**ЧТО СДЕЛАТЬ:**
**A)** Согласуются ли с исходным текстом утверждения: (i) Оскару Огилви одиннадцать лет; (ii) грабители нагрянули в банк Нью-Йорка; (iii) Архангельский молодёжный театр проявляет интерес к детским травмам? На каждое ответьте «да» или «нет» и приведите решающие слова исходного текста точной цитатой.
**B)** Повторите дословно всё из исходного текста от слов «Обвал на Йью-Йоркской» вниз вплоть до слов «лишили его детства.».

**ИСХОДНЫЙ ТЕКСТ:**
________
Детское фантазийное приключение о путешествиях сквозь время на игрушечных поездах режиссёр Максим Соколов превратил в триллер в духе голливудского нуара. «По-богомоловски» он пересочинил эту историю, насытив её интертекстом и гиперссылками к пьесе «Кто боится Вирджинии Вульф?» Эдварда Олби, шекспировским «Ричарду III» и «Макбету» и «Сталкеру» Андрея Тарковского, снятому по мотивам «Пикника на обочине» братьев Стругацких.
Обвал на Йью-Йоркской фондовой бирже и последовавшая за ним Великая Депрессия отняли у 11-летнего Оскара Огилви дом, игрушечные поезда и папу. А грабители, нагрянувшие в Первый национальный банк города Кейро, лишили его детства.
Архангельский молодёжный театр демонстрирует устойчивый интерес к детским травмам и их переживанию через сны, воспоминания и миражи. Об этом в той или иной степени последние премьеры — «Вся жизнь впереди», «Смерть Норвегова» и даже кое-в-чём «Чайка».
________
**ИЗВЛЕЧЁННЫЕ ДАННЫЕ:**
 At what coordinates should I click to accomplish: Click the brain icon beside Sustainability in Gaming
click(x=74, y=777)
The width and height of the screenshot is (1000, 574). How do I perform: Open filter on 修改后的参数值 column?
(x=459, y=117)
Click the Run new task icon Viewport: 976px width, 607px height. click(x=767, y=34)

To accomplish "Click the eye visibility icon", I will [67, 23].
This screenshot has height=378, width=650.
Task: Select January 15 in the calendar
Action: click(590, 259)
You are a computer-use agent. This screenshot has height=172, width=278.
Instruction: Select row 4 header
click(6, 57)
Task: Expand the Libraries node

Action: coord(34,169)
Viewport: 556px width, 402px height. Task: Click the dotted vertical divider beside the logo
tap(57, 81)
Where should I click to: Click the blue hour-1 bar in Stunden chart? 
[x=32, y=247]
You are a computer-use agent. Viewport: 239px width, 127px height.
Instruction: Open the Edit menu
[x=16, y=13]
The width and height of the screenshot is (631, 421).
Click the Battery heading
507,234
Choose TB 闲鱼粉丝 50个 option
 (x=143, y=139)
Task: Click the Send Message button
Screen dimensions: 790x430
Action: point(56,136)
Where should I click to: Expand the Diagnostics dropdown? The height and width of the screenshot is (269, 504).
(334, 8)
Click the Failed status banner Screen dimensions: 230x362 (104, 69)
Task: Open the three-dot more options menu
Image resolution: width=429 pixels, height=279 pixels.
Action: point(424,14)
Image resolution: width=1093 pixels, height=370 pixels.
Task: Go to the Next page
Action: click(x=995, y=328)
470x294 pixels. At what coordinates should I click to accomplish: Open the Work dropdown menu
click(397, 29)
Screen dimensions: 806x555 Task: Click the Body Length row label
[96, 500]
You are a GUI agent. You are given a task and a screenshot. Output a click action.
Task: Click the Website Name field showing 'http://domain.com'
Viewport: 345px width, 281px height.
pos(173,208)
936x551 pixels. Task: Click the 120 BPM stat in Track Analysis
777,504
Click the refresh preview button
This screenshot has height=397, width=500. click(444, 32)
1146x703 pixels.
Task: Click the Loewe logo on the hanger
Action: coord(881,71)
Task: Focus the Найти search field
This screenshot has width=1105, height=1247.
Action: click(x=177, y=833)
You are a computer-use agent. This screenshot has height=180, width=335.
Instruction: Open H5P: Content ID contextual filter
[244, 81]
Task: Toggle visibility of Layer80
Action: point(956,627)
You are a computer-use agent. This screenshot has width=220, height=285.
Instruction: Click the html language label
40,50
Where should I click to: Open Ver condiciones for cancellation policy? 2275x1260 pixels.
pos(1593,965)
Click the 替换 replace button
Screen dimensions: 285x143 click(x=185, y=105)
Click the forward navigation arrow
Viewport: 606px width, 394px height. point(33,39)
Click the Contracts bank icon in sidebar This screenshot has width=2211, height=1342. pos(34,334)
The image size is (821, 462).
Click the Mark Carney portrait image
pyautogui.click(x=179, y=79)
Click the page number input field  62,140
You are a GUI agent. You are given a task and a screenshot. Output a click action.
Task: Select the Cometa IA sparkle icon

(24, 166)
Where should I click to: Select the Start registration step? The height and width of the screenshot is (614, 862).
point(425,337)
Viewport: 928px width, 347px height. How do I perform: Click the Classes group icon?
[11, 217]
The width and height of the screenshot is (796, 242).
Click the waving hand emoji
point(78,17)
________
**ОТВЕТЫ ПО ЗАДАНИЯМ:**
**A)** (i) Да: «11-летнего Оскара Огилви». (ii) Нет: «Первый национальный банк города Кейро». (iii) Да: «демонстрирует устойчивый интерес к детским травмам».

**B)**
Обвал на Йью-Йоркской фондовой бирже и последовавшая за ним Великая Депрессия отняли у 11-летнего Оскара Огилви дом, игрушечные поезда и папу. А грабители, нагрянувшие в Первый национальный банк города Кейро, лишили его детства.